__Task statement__
Check every line of the entries below for "computer", and copy the lines that have it.

- - -

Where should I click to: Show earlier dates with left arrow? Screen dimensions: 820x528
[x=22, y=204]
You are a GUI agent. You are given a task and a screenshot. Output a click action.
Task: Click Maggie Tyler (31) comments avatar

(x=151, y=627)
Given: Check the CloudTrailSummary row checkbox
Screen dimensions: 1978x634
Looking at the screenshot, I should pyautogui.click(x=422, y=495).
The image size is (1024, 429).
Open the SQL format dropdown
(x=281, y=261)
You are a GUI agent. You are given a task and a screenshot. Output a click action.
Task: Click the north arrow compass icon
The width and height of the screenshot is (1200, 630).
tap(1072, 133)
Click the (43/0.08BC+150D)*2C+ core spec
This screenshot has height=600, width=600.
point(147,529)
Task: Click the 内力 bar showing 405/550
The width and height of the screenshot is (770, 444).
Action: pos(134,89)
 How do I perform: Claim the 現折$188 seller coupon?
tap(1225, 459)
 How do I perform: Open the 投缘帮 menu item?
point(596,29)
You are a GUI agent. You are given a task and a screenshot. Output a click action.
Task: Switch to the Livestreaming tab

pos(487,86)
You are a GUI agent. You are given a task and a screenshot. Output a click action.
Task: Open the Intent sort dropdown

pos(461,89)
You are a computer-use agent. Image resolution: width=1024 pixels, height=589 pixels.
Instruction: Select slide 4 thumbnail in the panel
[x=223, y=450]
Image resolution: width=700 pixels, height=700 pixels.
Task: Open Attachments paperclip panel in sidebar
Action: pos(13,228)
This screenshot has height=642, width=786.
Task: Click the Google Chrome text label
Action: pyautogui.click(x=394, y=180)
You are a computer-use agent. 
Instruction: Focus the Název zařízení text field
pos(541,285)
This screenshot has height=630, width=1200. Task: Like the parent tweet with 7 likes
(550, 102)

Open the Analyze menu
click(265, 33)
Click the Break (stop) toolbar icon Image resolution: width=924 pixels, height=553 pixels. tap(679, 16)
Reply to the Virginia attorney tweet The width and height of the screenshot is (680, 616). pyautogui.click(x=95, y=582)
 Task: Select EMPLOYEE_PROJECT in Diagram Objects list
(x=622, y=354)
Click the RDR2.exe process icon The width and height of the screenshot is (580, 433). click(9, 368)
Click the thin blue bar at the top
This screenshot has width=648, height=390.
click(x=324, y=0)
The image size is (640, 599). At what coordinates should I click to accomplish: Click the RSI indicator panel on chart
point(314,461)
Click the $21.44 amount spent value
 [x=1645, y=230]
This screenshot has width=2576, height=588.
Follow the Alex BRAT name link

- - -

__Result of the task__
You are a computer-use agent. Image resolution: width=1024 pixels, height=589 pixels.
You are a computer-use agent. 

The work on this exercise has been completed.